As discussed, there is evidence that
Petitioner’s arborist marked and mapped the trees and that the tree cutter had
lots of experience in similar tree-cutting jobs. Tree 5 was located at the front of the
Property, which suggests Petitioner received a benefit from removing this tree
in terms of construction of the Project.
Tree 5 was also a large sycamore and only one of two or three sycamores
on the site, which would have stood out to an experienced tree cutter. A reasonable decisionmaker could infer from
this evidence that trees 5, 29, and 30 were removed intentionally or
negligently.
Substantial evidence supports Board’s penalty
findings related to Petitioner’s knowledge and intent in removing trees 5, 29,
and 30.
Number of Trees Removed
With respect to the number of trees
removed, BSS made the following finding in its decision: “The removal of one
California Sycamore relative to the total number of California Sycamore on the
subject properties is significant both to the California Sycamore population
and the woodland in total. The removal of the two Coast Live Oak trees relative
to the subject properties Coast Live Oak tree population is less than
significant but is significant relative to the holistic woodland on the
properties.” (AR 1631.) Board impliedly adopted this finding.

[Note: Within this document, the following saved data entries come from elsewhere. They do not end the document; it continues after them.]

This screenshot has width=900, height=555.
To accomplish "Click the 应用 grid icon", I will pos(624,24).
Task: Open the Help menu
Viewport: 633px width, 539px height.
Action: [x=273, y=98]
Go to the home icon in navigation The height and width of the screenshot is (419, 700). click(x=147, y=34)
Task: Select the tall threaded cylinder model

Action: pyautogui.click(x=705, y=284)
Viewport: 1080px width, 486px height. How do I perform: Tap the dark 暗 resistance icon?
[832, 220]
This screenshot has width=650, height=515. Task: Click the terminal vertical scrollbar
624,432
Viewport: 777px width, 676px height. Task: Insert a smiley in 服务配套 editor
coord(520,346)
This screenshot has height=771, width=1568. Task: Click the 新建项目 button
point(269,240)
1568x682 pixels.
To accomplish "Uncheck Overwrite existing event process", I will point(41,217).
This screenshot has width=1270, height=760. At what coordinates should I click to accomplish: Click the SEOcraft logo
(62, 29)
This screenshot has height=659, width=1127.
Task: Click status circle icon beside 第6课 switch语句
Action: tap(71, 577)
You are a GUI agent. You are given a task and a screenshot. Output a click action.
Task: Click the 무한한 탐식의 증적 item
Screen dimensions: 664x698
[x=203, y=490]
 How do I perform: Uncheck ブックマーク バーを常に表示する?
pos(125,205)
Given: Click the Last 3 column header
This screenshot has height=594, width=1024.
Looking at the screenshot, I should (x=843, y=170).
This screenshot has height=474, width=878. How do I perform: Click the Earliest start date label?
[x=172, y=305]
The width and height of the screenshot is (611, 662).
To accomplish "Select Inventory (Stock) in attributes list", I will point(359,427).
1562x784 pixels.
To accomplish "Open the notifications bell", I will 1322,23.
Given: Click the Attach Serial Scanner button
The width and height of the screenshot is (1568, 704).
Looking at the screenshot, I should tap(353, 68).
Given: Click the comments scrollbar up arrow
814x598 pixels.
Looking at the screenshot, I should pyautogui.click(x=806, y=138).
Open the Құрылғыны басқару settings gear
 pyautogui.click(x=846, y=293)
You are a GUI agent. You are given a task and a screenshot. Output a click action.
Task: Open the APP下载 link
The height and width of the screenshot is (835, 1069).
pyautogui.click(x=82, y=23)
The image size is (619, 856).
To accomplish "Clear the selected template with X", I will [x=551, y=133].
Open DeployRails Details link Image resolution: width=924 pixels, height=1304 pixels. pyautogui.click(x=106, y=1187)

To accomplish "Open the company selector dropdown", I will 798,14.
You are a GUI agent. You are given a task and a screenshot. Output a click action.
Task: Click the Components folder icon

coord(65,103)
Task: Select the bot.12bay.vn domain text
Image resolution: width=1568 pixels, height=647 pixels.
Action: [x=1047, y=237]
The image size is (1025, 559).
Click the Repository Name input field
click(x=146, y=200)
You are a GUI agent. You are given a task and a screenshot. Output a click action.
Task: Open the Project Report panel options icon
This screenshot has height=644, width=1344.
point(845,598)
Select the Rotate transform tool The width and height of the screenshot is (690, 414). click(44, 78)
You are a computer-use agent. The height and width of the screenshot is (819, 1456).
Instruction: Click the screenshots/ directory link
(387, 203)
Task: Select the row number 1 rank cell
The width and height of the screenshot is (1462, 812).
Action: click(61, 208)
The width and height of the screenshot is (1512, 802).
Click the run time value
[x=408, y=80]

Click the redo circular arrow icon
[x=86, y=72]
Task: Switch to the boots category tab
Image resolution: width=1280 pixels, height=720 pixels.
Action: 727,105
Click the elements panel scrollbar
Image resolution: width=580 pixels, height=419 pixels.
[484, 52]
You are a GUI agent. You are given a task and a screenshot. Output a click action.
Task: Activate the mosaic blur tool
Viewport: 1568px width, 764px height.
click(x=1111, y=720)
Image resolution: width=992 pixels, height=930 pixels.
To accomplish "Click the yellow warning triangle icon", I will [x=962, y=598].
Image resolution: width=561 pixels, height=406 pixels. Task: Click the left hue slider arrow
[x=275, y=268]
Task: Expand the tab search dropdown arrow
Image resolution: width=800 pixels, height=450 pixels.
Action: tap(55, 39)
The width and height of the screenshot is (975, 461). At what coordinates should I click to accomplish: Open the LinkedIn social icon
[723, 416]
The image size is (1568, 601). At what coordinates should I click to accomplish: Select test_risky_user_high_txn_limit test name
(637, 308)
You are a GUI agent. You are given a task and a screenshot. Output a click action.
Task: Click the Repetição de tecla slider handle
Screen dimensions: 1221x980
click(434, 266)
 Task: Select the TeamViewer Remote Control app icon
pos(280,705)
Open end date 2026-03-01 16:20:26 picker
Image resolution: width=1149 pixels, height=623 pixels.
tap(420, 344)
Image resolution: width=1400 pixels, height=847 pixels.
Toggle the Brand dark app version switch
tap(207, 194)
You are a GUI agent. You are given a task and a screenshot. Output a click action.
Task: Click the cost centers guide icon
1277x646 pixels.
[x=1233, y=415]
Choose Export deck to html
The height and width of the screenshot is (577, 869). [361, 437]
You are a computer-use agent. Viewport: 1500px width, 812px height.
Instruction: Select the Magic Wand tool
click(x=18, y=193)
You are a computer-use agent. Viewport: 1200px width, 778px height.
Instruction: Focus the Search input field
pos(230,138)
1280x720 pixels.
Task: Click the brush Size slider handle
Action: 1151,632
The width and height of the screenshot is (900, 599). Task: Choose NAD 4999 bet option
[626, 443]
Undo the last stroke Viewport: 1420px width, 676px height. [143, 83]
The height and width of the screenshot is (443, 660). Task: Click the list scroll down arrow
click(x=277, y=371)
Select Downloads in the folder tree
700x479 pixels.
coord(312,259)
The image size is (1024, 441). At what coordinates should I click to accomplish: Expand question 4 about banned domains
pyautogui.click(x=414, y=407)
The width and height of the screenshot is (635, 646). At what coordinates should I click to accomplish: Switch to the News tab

Substantial evidence supports
Board’s implied finding that the number of trees removed was significant. Wallace’s 2012 tree report states that there
were two California sycamores on the Property, but identifies three trees (5,
20, and 46) as sycamores. (AR 4-10.) Tree 5, which was substantially larger than
trees 20 and 46, was the only sycamore protected from removal. Whether there were 2 or 3 sycamores, a
reasonable person could find that the removal of the only protected sycamore
was significant.
The 2012 tree report shows 104
California coast live oaks on the Property.
(AR 4.) Board could reasonably
find as it did that the removal of 2 coast live oaks, out of 104 coast live
oaks, was less than significant. However,
as discussed below, there is substantial evidence that tree 30 was relatively
large and healthy and its loss was significant.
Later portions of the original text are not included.